Written problem. Arrange the lines of the items as a JSON list of strings, one string per line and no blank lines. Start at the line containing "Screen dimensions: 1316x912" and continue through the end of the items, and leave the pictures out.

-------- Dataset records --------

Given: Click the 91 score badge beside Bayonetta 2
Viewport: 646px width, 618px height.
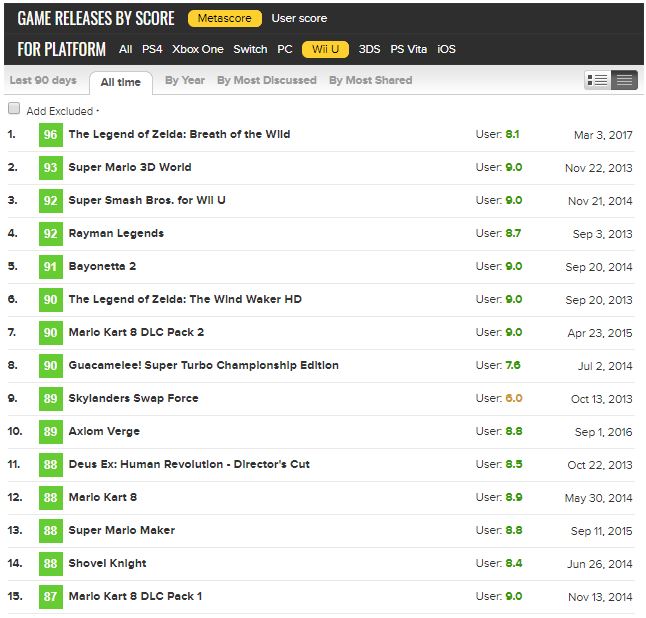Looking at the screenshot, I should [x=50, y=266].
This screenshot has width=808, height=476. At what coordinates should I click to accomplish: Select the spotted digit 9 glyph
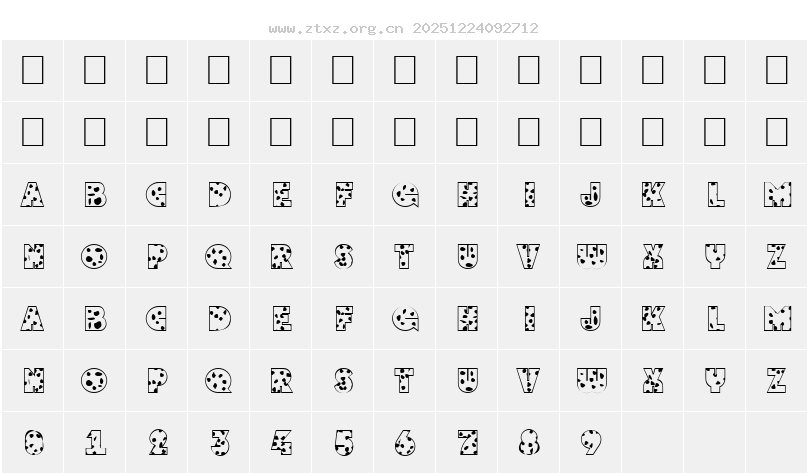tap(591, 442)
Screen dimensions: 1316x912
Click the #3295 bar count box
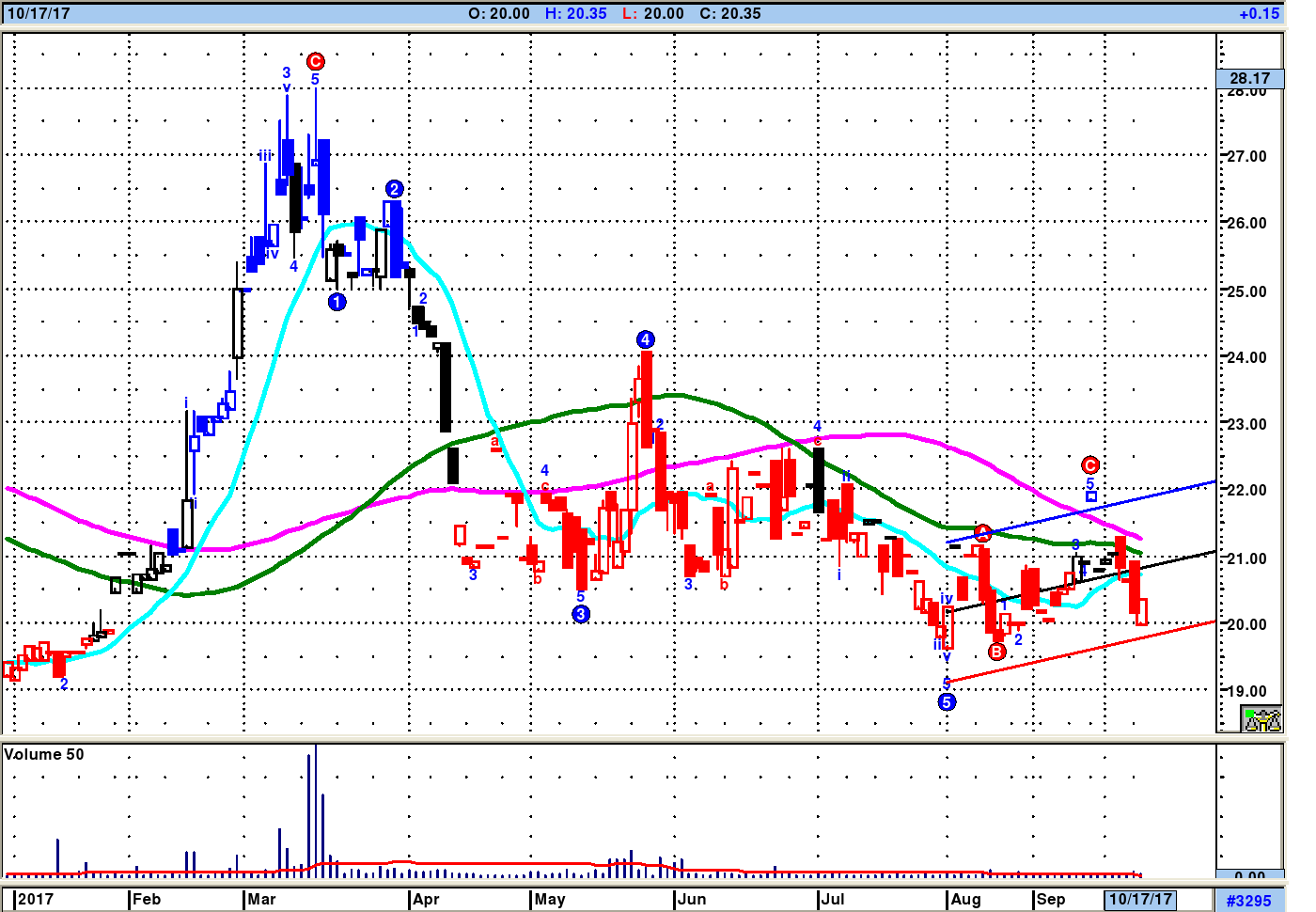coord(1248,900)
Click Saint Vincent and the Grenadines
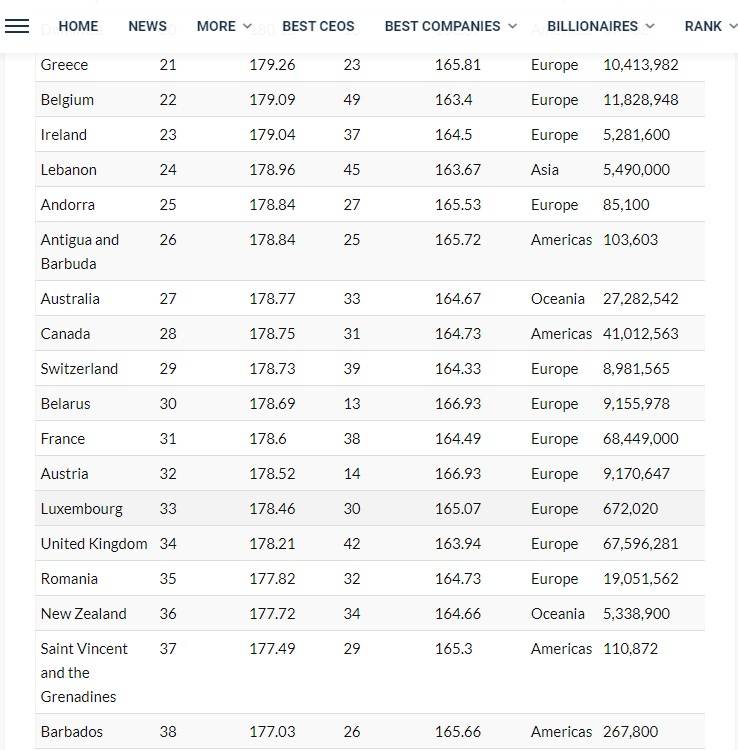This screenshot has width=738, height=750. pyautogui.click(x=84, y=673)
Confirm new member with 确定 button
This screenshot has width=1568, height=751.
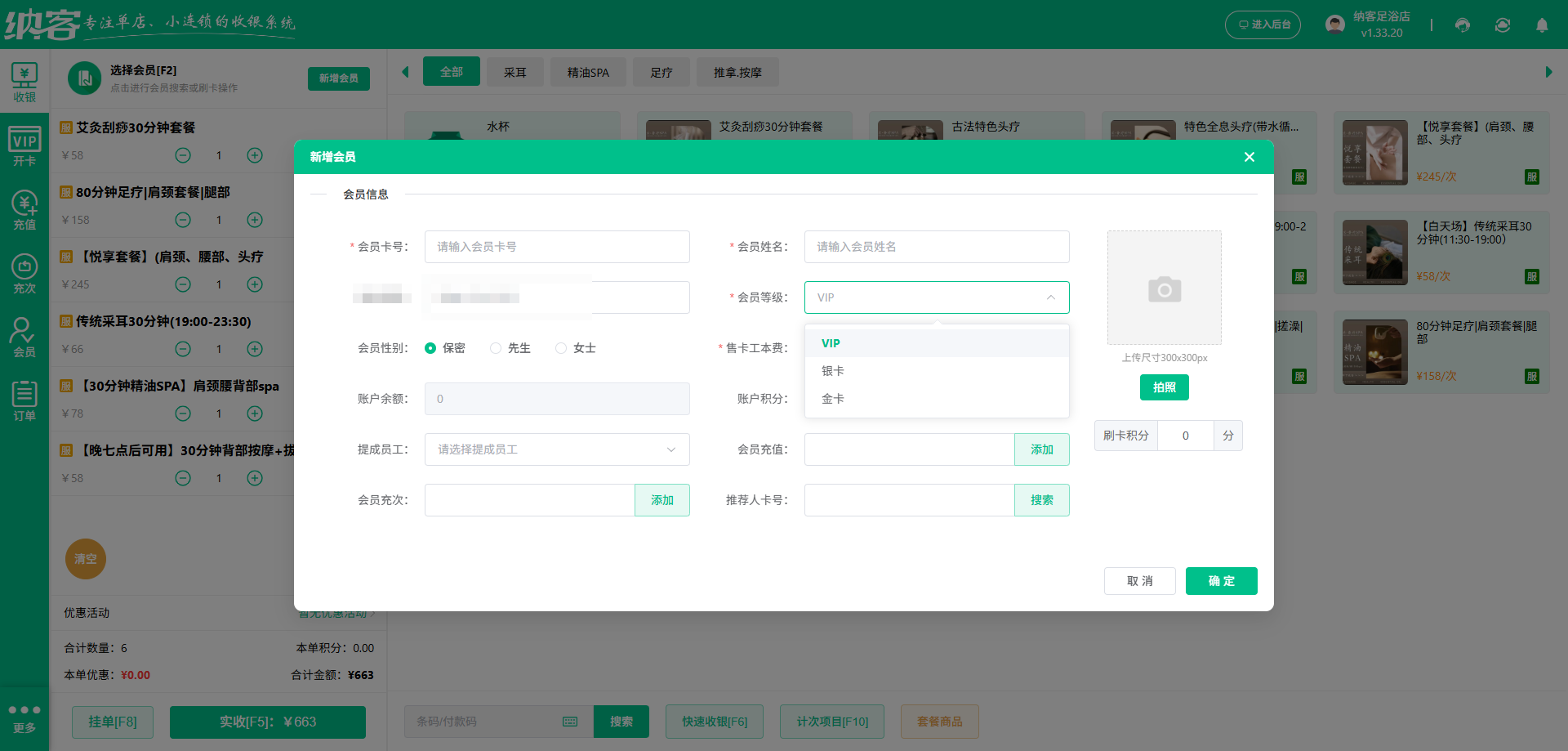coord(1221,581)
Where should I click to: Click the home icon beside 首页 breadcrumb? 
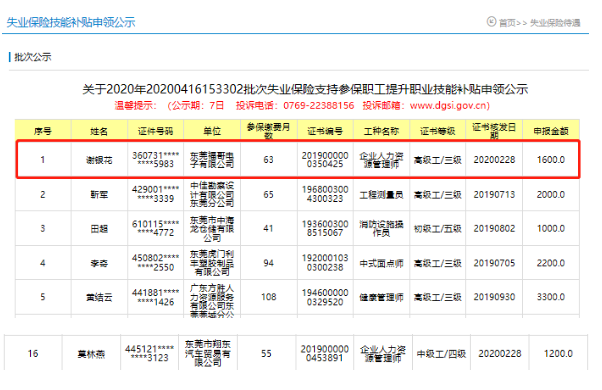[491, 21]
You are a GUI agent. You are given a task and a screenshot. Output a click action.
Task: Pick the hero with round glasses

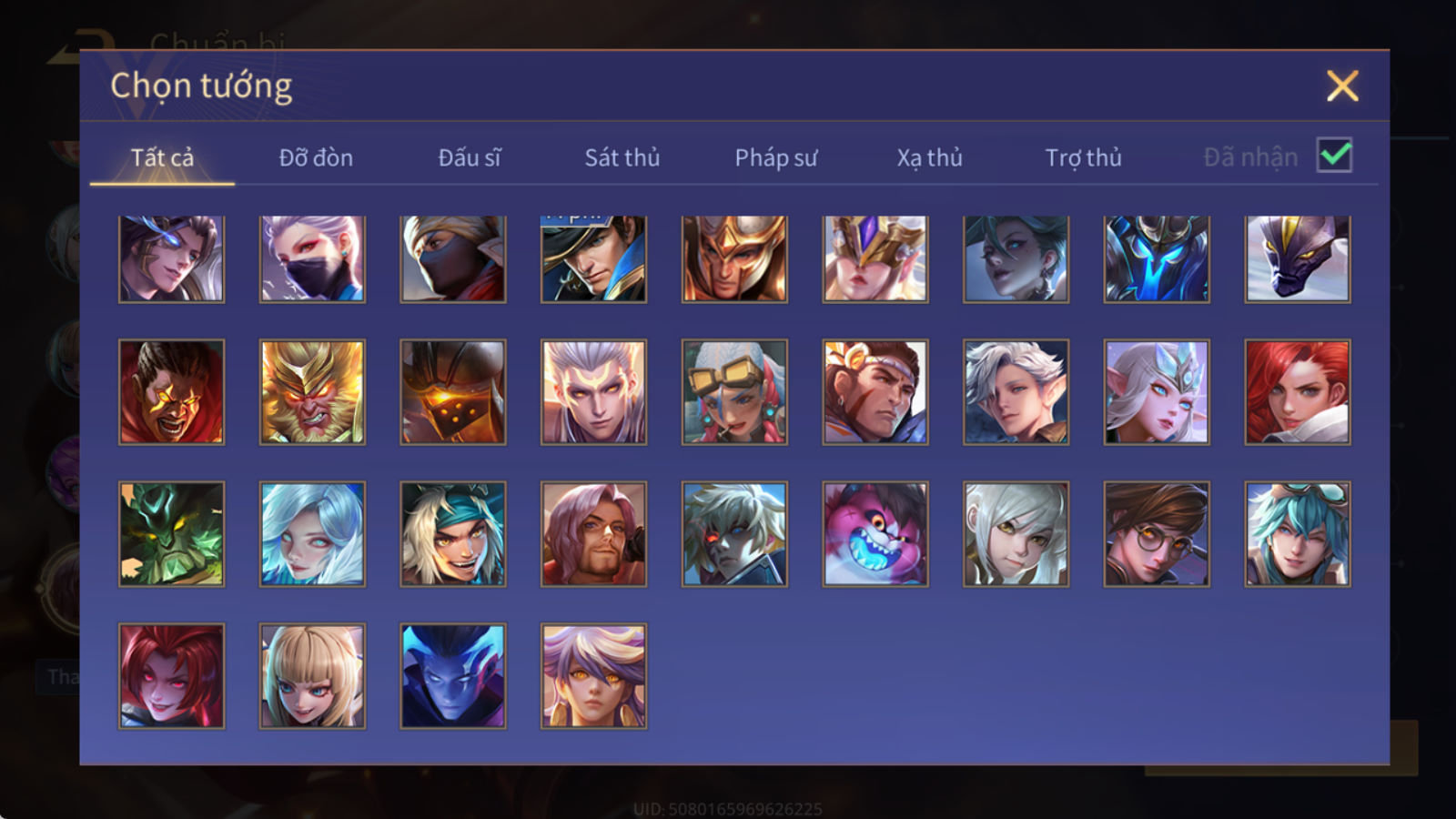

--------

Exercise answer.
[
  "Screen dimensions: 1316x912",
  "Click the #3295 bar count box",
  "coord(1248,900)",
  "Click Saint Vincent and the Grenadines",
  "This screenshot has width=738, height=750. pyautogui.click(x=84, y=673)",
  "Confirm new member with 确定 button",
  "This screenshot has width=1568, height=751.",
  "coord(1221,581)",
  "Where should I click to: Click the home icon beside 首页 breadcrumb? ",
  "[491, 21]",
  "You are a GUI agent. You are given a task and a screenshot. Output a click action.",
  "Task: Pick the hero with round glasses"
]